Il publia en 1859, la Critique de l’économie politique, et enfin, en 1867, son ouvrage le plus important le Capital.

L’Internationale, fondée en 1866, avait pour but de mettre en pratique les principes posés dans le manifeste du parti communiste. Karl Mars en inspira les statuts, qui furent élaborés à Londres et adoptés presque sans changement, au congrès de Genève ; il se proposait d’imprimer une direction unique au mouvement socialiste dans les divers pays, tout en laissant une assez grande autonomie aux divers groupes que devait relier l’association.

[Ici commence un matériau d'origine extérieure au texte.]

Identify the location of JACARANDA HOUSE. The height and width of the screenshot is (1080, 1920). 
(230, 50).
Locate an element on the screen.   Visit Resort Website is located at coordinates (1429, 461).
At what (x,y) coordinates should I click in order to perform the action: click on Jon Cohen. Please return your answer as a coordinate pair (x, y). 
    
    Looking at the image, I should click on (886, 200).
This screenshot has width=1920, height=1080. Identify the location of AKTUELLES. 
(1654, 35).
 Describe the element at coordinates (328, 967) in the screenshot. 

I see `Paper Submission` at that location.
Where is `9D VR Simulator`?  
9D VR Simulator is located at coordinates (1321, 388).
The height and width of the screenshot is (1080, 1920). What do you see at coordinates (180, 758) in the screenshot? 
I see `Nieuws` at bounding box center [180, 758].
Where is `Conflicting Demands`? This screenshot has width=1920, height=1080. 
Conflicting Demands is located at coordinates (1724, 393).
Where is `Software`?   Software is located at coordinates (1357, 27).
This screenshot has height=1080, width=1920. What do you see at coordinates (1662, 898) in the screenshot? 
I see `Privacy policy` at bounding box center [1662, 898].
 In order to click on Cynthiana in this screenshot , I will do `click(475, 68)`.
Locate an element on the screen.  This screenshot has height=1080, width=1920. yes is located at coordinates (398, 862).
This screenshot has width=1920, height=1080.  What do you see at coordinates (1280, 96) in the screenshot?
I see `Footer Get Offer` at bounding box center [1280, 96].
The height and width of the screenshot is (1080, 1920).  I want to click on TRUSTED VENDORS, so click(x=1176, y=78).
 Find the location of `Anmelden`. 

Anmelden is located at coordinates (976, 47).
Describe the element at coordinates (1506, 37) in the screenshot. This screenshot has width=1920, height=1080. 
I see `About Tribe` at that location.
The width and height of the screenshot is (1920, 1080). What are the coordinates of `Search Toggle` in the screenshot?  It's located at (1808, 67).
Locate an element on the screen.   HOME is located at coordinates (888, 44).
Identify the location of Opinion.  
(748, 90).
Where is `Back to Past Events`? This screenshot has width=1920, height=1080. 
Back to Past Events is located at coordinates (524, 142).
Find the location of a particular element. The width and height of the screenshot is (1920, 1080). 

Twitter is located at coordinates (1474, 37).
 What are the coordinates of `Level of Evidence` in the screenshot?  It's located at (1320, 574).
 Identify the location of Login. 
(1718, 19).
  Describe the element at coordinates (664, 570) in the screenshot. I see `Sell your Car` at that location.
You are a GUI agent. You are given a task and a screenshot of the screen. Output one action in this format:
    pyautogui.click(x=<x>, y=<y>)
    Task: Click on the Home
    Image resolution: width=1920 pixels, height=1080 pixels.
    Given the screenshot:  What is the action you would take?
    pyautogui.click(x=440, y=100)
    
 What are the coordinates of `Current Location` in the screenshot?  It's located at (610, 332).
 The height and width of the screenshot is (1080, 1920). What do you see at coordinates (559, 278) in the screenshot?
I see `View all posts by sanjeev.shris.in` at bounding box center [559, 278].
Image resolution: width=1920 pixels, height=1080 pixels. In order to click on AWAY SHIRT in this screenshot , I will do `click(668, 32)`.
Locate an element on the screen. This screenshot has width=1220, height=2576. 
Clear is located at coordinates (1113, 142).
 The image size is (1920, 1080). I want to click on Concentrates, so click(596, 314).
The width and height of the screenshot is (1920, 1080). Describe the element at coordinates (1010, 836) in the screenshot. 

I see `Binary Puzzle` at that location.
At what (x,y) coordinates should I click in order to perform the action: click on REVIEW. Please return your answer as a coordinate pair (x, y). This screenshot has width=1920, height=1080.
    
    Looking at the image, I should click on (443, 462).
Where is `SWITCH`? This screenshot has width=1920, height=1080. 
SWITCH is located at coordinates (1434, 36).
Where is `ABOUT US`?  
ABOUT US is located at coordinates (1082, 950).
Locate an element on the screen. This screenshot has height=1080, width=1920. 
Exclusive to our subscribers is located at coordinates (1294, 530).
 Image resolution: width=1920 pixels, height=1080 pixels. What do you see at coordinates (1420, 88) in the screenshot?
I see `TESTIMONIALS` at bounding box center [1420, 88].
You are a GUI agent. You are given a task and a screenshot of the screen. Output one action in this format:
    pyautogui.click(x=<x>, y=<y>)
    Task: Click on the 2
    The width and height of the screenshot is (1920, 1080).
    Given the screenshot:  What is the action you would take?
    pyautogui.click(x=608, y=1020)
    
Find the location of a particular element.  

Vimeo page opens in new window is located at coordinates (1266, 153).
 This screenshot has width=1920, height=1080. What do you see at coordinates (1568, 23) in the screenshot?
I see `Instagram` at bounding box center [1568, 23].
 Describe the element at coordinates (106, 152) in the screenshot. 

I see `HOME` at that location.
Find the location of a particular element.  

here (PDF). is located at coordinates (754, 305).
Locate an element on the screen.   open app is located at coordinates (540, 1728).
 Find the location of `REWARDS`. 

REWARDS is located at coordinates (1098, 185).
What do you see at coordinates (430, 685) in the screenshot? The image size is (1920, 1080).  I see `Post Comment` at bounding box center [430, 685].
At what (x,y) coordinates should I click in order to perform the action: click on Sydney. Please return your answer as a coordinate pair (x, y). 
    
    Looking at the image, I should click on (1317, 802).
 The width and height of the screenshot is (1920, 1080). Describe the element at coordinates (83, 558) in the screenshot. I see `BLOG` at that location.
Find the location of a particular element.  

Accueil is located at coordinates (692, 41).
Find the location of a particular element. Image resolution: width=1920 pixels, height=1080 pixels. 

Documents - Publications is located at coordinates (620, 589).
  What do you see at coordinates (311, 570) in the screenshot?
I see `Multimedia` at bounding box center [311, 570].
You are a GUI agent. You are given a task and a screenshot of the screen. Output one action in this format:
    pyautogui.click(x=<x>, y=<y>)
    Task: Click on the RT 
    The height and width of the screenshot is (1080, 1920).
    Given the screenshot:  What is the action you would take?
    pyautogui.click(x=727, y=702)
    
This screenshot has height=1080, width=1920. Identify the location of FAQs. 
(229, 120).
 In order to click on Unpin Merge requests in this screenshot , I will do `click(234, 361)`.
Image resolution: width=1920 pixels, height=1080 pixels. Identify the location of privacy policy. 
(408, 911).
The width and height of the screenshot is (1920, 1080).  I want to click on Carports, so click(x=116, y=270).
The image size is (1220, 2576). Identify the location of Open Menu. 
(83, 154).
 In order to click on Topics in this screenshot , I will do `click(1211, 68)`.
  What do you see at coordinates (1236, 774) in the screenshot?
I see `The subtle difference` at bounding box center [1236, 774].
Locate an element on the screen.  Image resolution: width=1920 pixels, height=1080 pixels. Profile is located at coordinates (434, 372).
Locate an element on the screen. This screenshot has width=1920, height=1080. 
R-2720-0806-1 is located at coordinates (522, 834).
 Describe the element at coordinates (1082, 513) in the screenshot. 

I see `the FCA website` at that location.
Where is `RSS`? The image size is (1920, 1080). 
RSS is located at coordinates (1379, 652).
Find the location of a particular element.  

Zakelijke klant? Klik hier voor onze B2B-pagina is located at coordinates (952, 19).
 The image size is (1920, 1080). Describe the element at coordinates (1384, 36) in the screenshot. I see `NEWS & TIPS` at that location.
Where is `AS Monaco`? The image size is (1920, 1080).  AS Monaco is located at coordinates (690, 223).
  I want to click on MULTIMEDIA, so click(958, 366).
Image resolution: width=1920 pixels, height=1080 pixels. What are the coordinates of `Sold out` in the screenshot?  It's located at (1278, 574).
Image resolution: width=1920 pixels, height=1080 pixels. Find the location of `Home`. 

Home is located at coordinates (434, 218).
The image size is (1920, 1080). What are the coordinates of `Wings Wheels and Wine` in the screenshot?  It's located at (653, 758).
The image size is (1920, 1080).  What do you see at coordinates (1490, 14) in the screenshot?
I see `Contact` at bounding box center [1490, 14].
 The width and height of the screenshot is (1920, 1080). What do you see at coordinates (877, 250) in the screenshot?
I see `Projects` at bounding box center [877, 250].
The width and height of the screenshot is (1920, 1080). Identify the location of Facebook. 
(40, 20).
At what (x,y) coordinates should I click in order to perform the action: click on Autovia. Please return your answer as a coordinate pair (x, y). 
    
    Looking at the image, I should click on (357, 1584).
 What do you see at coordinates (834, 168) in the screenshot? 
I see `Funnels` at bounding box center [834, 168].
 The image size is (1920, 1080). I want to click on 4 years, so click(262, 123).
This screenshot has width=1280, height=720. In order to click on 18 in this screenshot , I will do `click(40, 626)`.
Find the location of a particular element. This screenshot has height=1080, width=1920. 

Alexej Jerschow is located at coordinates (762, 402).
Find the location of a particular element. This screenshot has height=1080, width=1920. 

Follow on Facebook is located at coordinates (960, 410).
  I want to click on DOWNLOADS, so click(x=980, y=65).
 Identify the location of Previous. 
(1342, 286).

Son influence fut prépondérante dans l’Internationale jusque vers 1872 ; mais le pouvoir qu’il y exerçait excita des jalousies ; au congrès tenu à La Haye, en septembre 1872, il fut en butte à de violentes attaques ; des scissions se produisirent ; son crédit, profondément atteint, diminua rapidement ; ses partisans tinrent encore un congrès à Genève en septembre 1873, mais ce fut le dernier. Karl Marx vécut, depuis lors, dans la retraite et mourut à Londres le 15 mars 1883.

On trouvera l’exposé de ses théories sous le mot Socialisme.

C. D.


MATIÈRES PREMIÈRES.


SOMMAIRE


1. Observations générales.
2. Définitions des diverses écoles.
3. Questions qui s’y attachent.
4. Influence des régimes économiques.


1. Observations générales.

On est encore loin d’être d’accord sur le véritable sens de la formule choisie par Montesquieu pour épigraphe à l’Esprit des lois : Prolem sine maire creatam. Un traducteur intrépide aurait pu la rendre par : enfant qui n’est pas sorti de la matrice ou mieux : enfant sans mère ; ce qui n’aurait eu aucun sens. Œuvre sans matières premières, correspondait probablement beaucoup mieux à la pensée de l’auteur. Eh bien, Montesquieu se trompait : la matière première est la condition de toute production. Sous une forme ou sous une autre, l’esprit est obligé de se servir de la matière ; et toute matière qu’il n’a pas façonnée et transformée par le travail est une matière première. L’Esprit des lois a donc eu sa matière première. On conviendra qu’il y a loin de cette définition générale à la définition spéciale qui réduit les matières premières à ne figurer que dans les tarifs de douane pour y être exemptes ou surchargées de droits à l’entrée ou à la sortie, même à la sortie et à l’entrée.

Aussi est-il intéressant de rechercher les définitions que les diverses écoles économiques ont données à cette formule si élastique : matières premières. Dans plusieurs des traités d’économie politique récents, elle est même délaissée ; on ne lui accorde aucune place. Il semble qu’elle soit dépourvue de caractère scientifique, et cependant bien des problèmes économiques, dont l’examen est loin d’être épuisé, se rattachent à cette formule et aux définitions qui en ont été données.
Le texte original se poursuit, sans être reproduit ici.